## EXERCISE GOAL
Every line below between the line holding "Carpet Cleaning (40, 202)" and the line holding "Window Cleaning (41, 249)", inclusive, should be repeated exactly, and all other lines omitted.

## DATA EXTRACTS
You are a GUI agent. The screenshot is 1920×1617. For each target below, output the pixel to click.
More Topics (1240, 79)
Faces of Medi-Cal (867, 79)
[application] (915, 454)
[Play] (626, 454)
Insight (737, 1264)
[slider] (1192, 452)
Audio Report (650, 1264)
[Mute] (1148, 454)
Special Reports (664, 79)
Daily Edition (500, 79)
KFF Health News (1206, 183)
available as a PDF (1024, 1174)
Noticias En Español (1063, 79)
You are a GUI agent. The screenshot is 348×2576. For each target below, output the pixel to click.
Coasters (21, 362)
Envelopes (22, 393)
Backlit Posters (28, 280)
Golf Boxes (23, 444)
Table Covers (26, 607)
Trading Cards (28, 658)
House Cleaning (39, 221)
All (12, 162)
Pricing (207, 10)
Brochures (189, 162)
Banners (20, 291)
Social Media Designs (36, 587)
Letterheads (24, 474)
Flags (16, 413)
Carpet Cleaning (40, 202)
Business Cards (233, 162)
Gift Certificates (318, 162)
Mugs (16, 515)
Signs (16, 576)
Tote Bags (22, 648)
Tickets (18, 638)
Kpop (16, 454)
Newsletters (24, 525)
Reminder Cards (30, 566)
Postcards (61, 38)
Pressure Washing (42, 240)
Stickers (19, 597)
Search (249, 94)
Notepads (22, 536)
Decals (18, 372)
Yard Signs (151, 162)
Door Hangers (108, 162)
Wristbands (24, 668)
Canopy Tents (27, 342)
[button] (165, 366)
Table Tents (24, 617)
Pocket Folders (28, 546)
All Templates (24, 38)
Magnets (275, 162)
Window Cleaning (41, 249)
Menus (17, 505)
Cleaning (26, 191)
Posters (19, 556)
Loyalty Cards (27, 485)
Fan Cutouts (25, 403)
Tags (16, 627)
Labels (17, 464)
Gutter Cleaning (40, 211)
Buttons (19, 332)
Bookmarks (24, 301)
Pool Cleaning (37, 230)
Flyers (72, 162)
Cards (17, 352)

## RESPONSE BOX
Carpet Cleaning (40, 202)
Business Cards (233, 162)
Gift Certificates (318, 162)
Mugs (16, 515)
Signs (16, 576)
Tote Bags (22, 648)
Tickets (18, 638)
Kpop (16, 454)
Newsletters (24, 525)
Reminder Cards (30, 566)
Postcards (61, 38)
Pressure Washing (42, 240)
Stickers (19, 597)
Search (249, 94)
Notepads (22, 536)
Decals (18, 372)
Yard Signs (151, 162)
Door Hangers (108, 162)
Wristbands (24, 668)
Canopy Tents (27, 342)
[button] (165, 366)
Table Tents (24, 617)
Pocket Folders (28, 546)
All Templates (24, 38)
Magnets (275, 162)
Window Cleaning (41, 249)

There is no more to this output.